--- Start INPUT FOR THIS TASK ---

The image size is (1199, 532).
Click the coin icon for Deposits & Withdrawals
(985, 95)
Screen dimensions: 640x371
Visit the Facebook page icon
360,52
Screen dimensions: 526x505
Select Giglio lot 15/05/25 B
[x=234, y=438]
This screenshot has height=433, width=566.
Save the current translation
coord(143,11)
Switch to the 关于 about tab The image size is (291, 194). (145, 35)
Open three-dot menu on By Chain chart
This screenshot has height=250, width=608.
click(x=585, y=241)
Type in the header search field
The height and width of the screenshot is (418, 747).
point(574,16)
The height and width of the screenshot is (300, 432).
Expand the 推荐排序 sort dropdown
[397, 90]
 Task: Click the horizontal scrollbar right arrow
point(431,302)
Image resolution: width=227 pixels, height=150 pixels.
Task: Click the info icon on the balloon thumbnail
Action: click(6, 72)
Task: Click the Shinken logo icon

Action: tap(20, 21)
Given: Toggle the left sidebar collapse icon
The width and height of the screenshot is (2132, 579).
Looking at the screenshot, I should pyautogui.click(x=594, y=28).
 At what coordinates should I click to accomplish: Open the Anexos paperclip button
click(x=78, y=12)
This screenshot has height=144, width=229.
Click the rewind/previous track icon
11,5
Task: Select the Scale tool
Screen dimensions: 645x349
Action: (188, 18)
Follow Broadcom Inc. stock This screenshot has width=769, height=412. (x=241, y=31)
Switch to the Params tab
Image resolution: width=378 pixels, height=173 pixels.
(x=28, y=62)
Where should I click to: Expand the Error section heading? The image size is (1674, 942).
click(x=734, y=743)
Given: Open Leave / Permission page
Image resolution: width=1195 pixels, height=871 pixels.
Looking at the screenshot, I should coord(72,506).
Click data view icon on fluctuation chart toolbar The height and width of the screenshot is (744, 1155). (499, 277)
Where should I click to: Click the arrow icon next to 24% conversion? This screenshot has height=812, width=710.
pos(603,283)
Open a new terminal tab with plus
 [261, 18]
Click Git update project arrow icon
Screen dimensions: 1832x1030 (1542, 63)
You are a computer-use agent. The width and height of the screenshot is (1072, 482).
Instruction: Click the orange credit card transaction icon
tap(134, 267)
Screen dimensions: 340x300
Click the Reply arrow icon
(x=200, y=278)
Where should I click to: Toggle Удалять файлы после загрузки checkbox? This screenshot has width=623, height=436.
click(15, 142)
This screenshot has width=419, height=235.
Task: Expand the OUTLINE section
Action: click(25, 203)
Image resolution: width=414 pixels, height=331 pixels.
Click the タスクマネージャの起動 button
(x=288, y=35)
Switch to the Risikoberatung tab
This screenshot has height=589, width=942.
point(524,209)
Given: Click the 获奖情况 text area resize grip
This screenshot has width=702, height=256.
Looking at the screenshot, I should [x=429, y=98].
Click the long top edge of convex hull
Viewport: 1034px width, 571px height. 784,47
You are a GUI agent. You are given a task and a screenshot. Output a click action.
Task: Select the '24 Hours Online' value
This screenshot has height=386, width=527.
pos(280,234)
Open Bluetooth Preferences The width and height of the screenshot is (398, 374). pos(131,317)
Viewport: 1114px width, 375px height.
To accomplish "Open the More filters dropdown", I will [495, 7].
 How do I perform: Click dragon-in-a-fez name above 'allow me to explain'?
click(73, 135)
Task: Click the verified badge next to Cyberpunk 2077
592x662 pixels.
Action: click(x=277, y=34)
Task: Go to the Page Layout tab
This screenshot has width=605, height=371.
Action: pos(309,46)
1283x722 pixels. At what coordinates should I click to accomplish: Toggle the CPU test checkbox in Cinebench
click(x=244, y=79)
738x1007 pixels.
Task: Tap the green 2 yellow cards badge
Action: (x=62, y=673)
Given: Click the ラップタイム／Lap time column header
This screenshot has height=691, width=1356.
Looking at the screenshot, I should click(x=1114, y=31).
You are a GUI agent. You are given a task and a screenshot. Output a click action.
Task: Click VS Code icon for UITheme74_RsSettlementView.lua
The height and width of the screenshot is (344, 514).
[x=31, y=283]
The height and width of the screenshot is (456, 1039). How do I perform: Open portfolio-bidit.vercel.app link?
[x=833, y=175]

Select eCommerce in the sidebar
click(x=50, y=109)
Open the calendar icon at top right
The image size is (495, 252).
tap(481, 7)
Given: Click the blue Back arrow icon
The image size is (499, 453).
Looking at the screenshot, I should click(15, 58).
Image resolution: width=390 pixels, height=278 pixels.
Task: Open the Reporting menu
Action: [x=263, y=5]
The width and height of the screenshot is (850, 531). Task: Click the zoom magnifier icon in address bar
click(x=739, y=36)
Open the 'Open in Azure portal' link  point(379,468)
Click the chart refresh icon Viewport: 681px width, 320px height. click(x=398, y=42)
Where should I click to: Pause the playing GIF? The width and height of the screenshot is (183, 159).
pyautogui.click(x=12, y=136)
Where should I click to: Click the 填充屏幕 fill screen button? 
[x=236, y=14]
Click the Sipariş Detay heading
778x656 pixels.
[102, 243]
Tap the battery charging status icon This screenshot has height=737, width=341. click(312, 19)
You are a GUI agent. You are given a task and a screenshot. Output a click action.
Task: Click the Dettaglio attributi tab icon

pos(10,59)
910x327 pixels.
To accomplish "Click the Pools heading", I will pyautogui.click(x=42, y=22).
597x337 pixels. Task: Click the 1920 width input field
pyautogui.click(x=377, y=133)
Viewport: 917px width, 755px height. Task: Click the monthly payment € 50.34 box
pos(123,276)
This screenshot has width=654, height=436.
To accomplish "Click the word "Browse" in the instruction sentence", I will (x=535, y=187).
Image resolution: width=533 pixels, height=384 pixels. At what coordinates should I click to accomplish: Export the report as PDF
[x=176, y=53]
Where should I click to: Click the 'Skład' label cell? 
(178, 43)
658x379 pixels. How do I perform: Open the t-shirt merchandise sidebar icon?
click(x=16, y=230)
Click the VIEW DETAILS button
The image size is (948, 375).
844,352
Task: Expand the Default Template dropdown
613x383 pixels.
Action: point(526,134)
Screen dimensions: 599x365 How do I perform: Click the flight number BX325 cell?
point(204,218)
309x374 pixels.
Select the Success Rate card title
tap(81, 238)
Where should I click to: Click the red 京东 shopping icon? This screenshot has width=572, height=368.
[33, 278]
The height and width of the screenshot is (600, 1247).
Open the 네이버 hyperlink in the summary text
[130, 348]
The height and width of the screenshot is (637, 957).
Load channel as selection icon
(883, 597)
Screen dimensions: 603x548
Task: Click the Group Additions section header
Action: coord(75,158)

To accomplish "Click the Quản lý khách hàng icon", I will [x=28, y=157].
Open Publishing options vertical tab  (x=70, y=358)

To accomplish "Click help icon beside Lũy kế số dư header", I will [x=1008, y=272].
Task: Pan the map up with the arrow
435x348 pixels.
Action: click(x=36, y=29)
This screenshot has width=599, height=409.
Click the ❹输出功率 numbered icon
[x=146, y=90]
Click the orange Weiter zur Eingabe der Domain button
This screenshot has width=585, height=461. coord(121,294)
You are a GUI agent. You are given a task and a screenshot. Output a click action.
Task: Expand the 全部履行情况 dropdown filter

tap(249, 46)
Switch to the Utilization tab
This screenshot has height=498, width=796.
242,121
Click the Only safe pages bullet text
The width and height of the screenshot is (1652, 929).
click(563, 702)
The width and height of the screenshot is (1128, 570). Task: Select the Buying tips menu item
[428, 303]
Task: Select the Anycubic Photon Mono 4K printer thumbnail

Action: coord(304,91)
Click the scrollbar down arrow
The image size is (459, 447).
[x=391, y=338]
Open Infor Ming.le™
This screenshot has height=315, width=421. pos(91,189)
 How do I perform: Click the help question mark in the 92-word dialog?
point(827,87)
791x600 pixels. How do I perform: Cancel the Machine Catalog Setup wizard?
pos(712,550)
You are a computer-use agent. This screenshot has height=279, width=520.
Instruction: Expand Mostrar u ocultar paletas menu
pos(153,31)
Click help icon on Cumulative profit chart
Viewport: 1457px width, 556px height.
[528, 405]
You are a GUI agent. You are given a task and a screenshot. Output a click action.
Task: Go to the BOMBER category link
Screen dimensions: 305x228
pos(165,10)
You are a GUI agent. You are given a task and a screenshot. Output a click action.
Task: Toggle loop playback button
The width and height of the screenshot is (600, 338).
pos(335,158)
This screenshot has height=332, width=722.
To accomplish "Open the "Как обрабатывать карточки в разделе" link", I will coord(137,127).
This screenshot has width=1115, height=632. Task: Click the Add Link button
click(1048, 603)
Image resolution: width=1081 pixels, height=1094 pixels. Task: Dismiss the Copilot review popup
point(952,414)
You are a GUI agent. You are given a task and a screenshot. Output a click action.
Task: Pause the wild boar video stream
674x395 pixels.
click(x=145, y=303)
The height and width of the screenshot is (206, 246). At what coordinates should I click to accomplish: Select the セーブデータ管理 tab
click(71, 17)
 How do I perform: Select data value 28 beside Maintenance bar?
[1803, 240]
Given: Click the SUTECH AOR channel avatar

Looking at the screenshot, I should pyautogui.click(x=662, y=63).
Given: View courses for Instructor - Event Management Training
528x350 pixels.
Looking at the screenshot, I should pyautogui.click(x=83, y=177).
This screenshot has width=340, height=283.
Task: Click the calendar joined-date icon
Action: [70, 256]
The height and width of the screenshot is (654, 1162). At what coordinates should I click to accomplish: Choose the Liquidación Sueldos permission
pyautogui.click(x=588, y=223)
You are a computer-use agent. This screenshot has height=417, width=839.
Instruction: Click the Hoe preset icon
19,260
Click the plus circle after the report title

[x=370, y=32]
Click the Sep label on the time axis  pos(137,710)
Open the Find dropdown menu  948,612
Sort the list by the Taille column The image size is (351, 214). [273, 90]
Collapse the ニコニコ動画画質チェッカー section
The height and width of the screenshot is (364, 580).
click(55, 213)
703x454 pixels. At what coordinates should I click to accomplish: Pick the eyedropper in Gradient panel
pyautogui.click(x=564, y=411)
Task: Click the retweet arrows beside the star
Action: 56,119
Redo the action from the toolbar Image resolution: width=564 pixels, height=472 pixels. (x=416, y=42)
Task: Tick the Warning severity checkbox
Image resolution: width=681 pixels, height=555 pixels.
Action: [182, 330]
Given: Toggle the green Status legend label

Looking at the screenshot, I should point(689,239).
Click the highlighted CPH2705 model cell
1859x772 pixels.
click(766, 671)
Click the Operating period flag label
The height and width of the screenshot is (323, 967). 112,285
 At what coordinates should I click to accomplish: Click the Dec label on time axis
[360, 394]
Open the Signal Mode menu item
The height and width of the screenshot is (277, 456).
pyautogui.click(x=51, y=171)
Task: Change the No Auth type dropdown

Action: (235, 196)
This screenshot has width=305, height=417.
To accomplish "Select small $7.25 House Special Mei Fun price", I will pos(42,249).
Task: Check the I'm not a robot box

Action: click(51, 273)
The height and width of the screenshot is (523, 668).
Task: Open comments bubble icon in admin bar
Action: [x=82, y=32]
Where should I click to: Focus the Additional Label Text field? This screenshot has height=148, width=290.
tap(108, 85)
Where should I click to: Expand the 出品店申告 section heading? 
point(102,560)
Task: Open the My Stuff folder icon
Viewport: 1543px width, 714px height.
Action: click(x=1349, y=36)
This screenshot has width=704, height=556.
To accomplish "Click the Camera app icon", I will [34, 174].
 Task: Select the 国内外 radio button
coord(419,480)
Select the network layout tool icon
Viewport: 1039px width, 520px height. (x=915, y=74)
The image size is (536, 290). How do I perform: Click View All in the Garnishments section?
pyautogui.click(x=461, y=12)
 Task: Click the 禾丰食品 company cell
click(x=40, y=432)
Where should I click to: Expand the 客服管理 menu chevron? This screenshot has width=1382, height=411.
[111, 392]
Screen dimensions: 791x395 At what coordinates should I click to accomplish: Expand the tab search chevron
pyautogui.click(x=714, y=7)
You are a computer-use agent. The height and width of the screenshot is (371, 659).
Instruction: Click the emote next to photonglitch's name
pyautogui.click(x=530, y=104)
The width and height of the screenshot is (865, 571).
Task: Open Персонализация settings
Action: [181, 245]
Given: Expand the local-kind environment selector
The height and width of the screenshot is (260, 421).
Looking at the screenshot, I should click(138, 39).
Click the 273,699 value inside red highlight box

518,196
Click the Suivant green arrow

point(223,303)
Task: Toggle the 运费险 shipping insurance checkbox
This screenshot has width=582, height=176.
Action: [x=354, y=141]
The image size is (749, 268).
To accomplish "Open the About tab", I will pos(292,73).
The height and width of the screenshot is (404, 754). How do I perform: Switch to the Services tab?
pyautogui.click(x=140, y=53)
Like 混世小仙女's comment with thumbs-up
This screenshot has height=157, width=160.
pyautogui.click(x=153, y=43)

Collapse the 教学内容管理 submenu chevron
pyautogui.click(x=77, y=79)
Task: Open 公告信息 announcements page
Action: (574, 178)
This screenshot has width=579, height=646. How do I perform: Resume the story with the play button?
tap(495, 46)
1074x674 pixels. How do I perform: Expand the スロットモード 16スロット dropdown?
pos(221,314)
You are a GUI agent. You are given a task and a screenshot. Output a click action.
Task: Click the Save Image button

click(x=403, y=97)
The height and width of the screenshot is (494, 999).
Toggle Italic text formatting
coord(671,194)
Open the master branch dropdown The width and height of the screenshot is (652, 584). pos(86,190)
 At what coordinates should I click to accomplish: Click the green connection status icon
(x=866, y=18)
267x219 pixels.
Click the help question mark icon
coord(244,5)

--- End INPUT FOR THIS TASK ---

INSTRUCTION -> Convert the lines of the entries above, starting at the line that contains "Given: Open Leave / Permission page" and ending at the line that contains "pos(280,234)", into a numbered list, leaving out any blank lines.

RESULT ->
1. Given: Open Leave / Permission page
2. Image resolution: width=1195 pixels, height=871 pixels.
3. Looking at the screenshot, I should coord(72,506).
4. Click data view icon on fluctuation chart toolbar The height and width of the screenshot is (744, 1155). (499, 277)
5. Where should I click to: Click the arrow icon next to 24% conversion? This screenshot has height=812, width=710.
6. pos(603,283)
7. Open a new terminal tab with plus
8.  [261, 18]
9. Click Git update project arrow icon
10. Screen dimensions: 1832x1030 (1542, 63)
11. You are a computer-use agent. The width and height of the screenshot is (1072, 482).
12. Instruction: Click the orange credit card transaction icon
13. tap(134, 267)
14. Screen dimensions: 340x300
15. Click the Reply arrow icon
16. (x=200, y=278)
17. Where should I click to: Toggle Удалять файлы после загрузки checkbox? This screenshot has width=623, height=436.
18. click(15, 142)
19. This screenshot has width=419, height=235.
20. Task: Expand the OUTLINE section
21. Action: click(25, 203)
22. Image resolution: width=414 pixels, height=331 pixels.
23. Click the タスクマネージャの起動 button
24. (x=288, y=35)
25. Switch to the Risikoberatung tab
26. This screenshot has height=589, width=942.
27. point(524,209)
28. Given: Click the 获奖情况 text area resize grip
29. This screenshot has width=702, height=256.
30. Looking at the screenshot, I should [x=429, y=98].
31. Click the long top edge of convex hull
32. Viewport: 1034px width, 571px height. 784,47
33. You are a GUI agent. You are given a task and a screenshot. Output a click action.
34. Task: Select the '24 Hours Online' value
35. This screenshot has height=386, width=527.
36. pos(280,234)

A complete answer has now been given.